Enter the dates from your foreclosure papers and see how much time you have — and what to do next.
An estimate for planning, not legal advice — timelines can vary by county and case. Confirm every date with your papers, the court, or your attorney. Free help: find a HUD-approved housing counselor.
Rhode Island uses a nonjudicial foreclosure process. Key dates come from your own papers — enter them above for your exact timeline.
Rhode Island has NO statutory right to cure or reinstate a mortgage default (former pre-foreclosure counseling/mediation notice statutes §§34-27-3.1 and 34-27-3.2 were repealed in 2024; mediation now lives in §34-27-9). Reinstatement may still be available under the mortgage contract itself (e.g., the standard Fannie/Freddie reinstatement clause) — homeowners should check their loan documents and the breach letter. R.I. Gen. Laws ch. 34-27 (no cure provision); §§34-27-3.1, 34-27-3.2 [repealed, P.L. 2024, ch. 403]
Before the sale: Equitable right of redemption: the homeowner may redeem by paying the full mortgage debt at any time before the foreclosure sale.
After the sale: None. Rhode Island provides no statutory post-sale redemption after a nonjudicial power-of-sale mortgage foreclosure. R.I. Gen. Laws §34-27-4 (power of sale extinguishes redemption at sale)
Practically, the owner can sell the home and keep any equity up until the foreclosure auction is held; after the sale, equity above the debt goes through surplus-distribution, not to a right to reclaim the home.
Want the fuller picture beyond the dates? Read the Rhode Island foreclosure guide — timeline, rights & options.
After a §44-9 tax sale, the owner (and others entitled to notice) may redeem at any time prior to the filing of the petition to foreclose, by paying the sale amount plus intervening taxes, interest at 1% per month, costs, and the §44-9-19 penalty (§44-9-21). The tax-sale purchaser must wait 1 year after the sale before petitioning Superior Court to foreclose the right of redemption (§44-9-25). Even after the petition is filed, a party may still offer to redeem in the proceeding on or before the return day, or later if the court allows on a motion made before the return day — so redemption is practically available until the Superior Court forecloses it by decree (§44-9-29). Court-set dates in the tax case (return day, any extension) come from the court papers. R.I. Gen. Laws §§44-9-19, 44-9-21, 44-9-25, 44-9-29
Federal rules (12 C.F.R. §1024.41) generally require the loan to be more than 120 days delinquent before foreclosure starts; the mediation notice/conference adds up to ~60 days and the notice-of-sale/publication sequence at least ~51 more, so an uncontested RI foreclosure commonly runs roughly 6–9 months from first missed payment to auction (practitioner estimate).

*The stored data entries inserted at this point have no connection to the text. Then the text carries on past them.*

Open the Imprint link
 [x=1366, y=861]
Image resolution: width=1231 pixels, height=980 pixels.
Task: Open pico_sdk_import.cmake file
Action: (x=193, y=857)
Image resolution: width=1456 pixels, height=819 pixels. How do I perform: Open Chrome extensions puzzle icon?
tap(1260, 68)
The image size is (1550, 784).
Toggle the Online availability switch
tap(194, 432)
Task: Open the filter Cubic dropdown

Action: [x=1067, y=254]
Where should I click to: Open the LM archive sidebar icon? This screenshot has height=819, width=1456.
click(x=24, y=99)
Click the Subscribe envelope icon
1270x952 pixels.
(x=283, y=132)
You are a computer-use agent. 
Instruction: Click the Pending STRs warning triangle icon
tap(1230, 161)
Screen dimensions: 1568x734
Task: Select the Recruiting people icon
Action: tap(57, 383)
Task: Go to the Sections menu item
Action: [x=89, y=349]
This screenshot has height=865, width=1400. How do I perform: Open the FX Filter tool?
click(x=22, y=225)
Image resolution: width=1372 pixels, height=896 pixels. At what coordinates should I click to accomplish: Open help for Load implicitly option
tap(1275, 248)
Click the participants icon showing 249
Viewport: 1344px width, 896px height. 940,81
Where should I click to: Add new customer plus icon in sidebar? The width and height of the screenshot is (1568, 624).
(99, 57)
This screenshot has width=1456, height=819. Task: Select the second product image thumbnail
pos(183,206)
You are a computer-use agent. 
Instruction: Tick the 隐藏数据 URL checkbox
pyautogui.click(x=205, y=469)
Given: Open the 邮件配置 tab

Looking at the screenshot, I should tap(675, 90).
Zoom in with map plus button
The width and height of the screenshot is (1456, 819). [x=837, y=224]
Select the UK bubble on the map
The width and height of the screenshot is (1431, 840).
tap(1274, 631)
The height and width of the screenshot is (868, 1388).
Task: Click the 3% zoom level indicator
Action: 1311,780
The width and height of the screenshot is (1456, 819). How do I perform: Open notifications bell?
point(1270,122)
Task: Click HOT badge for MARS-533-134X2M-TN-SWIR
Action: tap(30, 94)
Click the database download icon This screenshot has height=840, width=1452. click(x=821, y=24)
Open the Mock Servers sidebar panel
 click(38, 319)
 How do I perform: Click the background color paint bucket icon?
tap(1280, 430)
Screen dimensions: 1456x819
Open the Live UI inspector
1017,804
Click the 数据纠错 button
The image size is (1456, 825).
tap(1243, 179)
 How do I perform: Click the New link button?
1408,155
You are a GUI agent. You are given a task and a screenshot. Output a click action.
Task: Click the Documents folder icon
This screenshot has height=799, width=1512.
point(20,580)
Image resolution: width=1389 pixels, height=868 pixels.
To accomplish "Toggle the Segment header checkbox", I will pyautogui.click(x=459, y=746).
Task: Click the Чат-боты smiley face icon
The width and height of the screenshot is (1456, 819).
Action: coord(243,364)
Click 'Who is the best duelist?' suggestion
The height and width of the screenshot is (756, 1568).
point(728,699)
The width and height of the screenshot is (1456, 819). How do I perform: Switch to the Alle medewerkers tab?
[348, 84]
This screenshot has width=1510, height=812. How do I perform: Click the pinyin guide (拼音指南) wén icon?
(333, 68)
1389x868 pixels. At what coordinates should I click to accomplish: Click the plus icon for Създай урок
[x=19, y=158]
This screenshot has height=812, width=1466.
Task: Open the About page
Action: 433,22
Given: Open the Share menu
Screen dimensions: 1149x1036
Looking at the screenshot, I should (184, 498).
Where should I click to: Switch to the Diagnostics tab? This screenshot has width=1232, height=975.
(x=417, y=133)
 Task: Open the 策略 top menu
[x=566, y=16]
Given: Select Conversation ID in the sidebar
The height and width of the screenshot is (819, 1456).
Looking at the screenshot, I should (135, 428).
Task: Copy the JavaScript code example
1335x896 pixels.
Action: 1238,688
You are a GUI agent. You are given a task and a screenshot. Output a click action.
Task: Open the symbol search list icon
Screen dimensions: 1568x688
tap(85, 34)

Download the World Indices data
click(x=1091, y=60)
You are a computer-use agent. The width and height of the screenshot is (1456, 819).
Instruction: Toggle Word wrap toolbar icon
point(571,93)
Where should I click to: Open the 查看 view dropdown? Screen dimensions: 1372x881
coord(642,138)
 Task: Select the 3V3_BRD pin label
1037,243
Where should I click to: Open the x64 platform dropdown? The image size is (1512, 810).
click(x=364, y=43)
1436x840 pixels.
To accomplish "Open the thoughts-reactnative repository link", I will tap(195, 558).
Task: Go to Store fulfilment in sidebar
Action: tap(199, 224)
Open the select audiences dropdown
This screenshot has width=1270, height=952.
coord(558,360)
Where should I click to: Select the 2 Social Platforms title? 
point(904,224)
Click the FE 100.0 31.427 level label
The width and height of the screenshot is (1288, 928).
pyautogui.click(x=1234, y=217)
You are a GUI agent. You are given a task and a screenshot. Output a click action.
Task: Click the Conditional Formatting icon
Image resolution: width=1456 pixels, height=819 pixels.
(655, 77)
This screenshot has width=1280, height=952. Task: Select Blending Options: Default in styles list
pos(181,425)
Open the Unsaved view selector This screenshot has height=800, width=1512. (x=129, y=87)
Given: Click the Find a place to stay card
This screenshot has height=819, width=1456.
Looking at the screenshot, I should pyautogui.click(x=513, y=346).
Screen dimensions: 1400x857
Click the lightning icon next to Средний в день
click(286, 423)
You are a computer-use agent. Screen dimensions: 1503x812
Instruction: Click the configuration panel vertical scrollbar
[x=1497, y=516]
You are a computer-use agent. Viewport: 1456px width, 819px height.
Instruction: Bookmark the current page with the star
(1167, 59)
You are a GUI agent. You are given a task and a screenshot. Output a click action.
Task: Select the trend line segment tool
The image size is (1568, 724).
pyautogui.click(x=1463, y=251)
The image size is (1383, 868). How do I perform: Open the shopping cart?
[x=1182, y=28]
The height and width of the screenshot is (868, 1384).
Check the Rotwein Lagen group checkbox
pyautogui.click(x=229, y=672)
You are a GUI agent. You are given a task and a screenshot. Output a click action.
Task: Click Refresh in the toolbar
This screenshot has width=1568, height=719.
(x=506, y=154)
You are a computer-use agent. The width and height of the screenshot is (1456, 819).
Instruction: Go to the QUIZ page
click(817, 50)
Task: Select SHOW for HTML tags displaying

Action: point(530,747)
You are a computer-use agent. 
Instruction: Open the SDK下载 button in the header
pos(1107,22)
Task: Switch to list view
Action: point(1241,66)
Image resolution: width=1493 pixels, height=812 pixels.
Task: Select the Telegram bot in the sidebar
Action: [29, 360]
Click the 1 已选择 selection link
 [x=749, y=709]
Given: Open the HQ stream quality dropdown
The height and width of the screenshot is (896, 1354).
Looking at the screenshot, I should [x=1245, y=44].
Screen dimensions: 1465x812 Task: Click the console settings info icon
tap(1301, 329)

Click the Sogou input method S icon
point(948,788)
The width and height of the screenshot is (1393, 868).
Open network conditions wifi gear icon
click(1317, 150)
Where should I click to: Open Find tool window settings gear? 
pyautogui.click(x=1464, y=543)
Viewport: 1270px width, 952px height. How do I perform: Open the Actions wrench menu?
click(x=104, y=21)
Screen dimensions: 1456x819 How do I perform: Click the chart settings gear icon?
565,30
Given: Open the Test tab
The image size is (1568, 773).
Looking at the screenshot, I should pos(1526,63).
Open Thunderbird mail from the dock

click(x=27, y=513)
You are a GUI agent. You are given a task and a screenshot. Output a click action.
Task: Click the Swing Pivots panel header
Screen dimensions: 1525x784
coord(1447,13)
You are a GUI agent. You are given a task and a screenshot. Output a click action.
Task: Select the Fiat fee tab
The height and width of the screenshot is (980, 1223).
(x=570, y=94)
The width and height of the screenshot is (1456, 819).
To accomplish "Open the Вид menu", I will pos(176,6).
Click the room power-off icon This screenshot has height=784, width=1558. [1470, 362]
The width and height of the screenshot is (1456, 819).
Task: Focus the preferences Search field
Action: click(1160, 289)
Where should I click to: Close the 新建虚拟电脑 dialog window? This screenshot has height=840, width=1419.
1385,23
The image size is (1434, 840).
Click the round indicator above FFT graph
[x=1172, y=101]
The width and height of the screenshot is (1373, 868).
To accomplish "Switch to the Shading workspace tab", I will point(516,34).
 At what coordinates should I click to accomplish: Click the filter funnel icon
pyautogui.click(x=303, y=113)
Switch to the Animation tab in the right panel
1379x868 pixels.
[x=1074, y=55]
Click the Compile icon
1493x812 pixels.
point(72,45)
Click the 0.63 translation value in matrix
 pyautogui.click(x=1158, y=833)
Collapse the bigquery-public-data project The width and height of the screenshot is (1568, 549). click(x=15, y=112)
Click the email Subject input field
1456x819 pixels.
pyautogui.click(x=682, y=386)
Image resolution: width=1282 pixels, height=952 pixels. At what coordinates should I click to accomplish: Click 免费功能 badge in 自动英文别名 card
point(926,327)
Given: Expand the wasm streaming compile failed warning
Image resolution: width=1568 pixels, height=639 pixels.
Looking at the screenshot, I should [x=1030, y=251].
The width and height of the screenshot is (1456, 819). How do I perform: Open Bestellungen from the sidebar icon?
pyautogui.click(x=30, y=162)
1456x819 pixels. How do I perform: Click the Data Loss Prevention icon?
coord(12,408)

Judicial foreclosure is technically also available but nonjudicial power of sale is the standard route. (Practitioner estimate, not a statute.)
If your mortgage predates your military service, the federal SCRA generally requires a court order to foreclose during active duty and for 12 months after (50 U.S.C. §3953). These protections must be raised — tell the court and your counselor.